$C_{pq}$-Injective Diagrams and a Combination Theorem for Minimal Models

TL;DR

This paper investigates injective diagrams of DGAs in equivariant rational homotopy theory for cyclic groups of order pq, establishing a combination theorem and constructing examples of formal spaces.

Contribution

It introduces a combination theorem for minimal models of injective diagrams over orbit categories of cyclic groups of order pq, advancing equivariant rational homotopy theory.

Findings

Necessary conditions for injectivity of diagrams over C_{pq}

A combination theorem for wedge diagrams over C_p and C_q

Construction of examples of C_{pq}-formal spaces

Abstract

We study diagrams of commutative differential graded algebras (DGAs) over the orbit category $\sO_G$ in the context of equivariant rational homotopy theory.
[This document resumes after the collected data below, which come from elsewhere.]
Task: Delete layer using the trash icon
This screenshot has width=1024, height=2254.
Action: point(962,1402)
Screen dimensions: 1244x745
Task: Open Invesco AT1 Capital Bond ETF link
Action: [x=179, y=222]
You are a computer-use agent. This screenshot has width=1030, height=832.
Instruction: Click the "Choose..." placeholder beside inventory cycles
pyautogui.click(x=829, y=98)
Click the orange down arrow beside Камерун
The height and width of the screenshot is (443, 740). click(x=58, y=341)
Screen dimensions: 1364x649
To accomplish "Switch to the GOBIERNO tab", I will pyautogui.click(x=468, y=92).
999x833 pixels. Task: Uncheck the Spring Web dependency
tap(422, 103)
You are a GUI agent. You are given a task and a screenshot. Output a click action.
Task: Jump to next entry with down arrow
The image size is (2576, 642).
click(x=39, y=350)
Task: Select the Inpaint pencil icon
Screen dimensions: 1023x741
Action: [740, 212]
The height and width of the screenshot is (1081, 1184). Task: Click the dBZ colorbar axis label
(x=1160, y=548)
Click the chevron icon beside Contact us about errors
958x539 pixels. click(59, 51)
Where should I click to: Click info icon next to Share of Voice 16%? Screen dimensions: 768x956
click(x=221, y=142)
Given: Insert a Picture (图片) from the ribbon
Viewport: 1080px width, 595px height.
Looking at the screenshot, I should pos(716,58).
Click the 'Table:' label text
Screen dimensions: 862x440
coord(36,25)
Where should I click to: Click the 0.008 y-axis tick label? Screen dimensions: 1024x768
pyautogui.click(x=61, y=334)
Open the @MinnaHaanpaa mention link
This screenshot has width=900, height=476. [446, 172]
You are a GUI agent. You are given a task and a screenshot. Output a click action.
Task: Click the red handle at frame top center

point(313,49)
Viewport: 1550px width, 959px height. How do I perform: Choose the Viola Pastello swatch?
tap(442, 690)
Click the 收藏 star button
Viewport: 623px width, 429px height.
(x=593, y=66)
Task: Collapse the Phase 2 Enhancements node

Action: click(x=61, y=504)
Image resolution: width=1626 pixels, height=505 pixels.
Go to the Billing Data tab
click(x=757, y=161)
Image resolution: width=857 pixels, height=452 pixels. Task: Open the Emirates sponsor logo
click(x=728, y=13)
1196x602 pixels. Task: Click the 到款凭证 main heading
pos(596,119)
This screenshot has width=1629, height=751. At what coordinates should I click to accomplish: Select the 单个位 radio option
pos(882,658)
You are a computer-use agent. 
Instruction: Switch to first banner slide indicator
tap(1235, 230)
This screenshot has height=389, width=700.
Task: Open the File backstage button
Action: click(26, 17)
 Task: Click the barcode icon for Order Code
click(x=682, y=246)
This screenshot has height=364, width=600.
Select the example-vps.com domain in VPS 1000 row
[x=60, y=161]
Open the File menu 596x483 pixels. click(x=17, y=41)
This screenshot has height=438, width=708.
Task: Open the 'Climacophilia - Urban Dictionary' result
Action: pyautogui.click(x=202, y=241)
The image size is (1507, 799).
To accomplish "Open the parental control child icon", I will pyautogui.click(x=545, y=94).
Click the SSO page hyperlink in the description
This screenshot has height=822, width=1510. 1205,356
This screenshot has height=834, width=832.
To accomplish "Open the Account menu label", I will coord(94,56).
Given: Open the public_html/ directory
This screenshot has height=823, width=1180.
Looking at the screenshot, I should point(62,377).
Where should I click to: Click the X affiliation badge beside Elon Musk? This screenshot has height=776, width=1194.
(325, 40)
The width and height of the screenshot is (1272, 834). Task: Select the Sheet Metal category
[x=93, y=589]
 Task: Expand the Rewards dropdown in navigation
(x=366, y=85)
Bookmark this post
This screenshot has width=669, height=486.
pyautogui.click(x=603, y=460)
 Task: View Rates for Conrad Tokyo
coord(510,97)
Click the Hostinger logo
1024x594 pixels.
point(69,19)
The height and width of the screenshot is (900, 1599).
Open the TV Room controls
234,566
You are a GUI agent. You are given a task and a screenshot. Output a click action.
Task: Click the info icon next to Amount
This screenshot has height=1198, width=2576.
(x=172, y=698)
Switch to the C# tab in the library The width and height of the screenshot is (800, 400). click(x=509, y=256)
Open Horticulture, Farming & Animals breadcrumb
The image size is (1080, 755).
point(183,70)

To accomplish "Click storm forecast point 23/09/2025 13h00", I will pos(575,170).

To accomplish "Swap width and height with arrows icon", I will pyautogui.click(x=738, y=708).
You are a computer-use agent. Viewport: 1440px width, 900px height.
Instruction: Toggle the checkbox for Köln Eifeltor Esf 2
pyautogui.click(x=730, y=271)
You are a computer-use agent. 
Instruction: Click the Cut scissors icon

For $G = C_{pq}$ with $p, q$ distinct primes, we give necessary conditions for injectivity. We prove a combination-type result: the equivariant wedge of injective diagrams over $\mathcal{O}_{C_p}$ and $\mathcal{O}_{C_q}$ with retract structure maps yields an injective diagram over $\mathcal{O}_{C_{pq}}$ with a level-wise minimal model. As an application, we construct examples of $C_{pq}$-formal spaces.